Maintain Your Sanity
- Noise-cancelling headphones may be one of the best investments you can make. Whether you play music through them or not, they can give you that oasis of peace in the sea of chaos swirling around you.
- For the times you need to focus hard on a task, block out the time on your calendar and set your IM to “busy”. Some people block out 2-hour no-interruption time slots each day for focused work time.
- Let people know you’d prefer them to schedule a meeting with you any time they have a non-urgent issue, rather than dropping by.
- If you find you have the same people interrupting you often, it might be wise to schedule daily meeting times with them or the whole team—to better control the unannounced visits.
- Changing your location during the day can boost your productivity and give you the physical and mental refreshment you may need. Try moving to a meeting room, company library, or coffee shop when you need to focus on something important.
- Clear the clutter! Visual “noise” can be as annoying as audible noise. You’ll be better able to focus, produce, and process in clean and streamlined surroundings.
Play Nice with Others
- Just because you can see someone from your desk doesn’t mean they’re available to talk.

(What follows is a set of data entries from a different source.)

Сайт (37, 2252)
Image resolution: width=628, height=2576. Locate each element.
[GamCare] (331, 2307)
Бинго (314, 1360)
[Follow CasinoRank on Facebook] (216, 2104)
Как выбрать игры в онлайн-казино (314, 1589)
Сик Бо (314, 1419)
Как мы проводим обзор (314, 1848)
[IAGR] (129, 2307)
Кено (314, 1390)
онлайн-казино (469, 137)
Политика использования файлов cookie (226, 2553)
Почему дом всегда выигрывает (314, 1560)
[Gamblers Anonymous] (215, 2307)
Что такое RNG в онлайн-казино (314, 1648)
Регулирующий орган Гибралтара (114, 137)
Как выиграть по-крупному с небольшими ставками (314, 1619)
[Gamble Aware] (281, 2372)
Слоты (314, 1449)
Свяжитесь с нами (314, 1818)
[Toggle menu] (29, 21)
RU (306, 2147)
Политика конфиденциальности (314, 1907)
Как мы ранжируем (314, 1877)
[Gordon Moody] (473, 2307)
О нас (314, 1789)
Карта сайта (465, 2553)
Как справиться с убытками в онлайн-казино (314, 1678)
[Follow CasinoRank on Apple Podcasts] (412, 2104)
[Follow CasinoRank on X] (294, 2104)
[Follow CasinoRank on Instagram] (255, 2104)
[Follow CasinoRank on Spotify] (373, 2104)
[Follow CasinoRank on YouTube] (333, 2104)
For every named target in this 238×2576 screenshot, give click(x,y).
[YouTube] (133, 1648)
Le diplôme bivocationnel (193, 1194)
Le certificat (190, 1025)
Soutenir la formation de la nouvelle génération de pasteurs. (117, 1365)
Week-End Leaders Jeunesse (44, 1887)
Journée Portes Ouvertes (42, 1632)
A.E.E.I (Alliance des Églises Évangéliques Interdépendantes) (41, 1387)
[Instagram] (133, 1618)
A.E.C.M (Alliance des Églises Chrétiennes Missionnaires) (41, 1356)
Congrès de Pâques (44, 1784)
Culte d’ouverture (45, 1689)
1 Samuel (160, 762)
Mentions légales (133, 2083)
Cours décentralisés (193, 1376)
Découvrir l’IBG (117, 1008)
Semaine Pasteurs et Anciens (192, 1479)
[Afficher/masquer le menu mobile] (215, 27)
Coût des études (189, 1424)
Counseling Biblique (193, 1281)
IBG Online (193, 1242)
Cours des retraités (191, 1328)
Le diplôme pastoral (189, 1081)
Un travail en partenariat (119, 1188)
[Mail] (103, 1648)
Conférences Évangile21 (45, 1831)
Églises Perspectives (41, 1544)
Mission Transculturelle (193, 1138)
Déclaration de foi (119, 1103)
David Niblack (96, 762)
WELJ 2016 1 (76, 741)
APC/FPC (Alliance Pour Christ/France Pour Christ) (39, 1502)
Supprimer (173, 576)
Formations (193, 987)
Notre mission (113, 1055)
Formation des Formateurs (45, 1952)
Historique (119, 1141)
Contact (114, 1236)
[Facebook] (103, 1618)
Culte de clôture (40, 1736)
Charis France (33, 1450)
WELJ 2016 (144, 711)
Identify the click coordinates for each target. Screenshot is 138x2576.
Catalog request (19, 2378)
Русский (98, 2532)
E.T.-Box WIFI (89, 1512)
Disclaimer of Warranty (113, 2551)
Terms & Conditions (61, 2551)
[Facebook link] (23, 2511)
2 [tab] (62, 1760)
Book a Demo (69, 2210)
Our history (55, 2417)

Find out first if they’re free before stopping by.
- Try not to interrupt someone wearing headphones. They’ve got them on for a reason.
- Keep your volume low when talking on the phone, especially if you’re the type that needs to do a “walkabout” as you talk.
- If you must eat at your desk, be careful of smelly food. Good smells or bad, they all can disturb your neighbors. Cold foods like sandwiches and salads won’t bother anyone; hot foods should be eaten elsewhere.
- Play music, video clips, and movies only through your headset.
- Never read someone’s computer screen or comment on conversations you’ve overheard in the airspace. Resist answering questions you overheard emanating from the desks around you!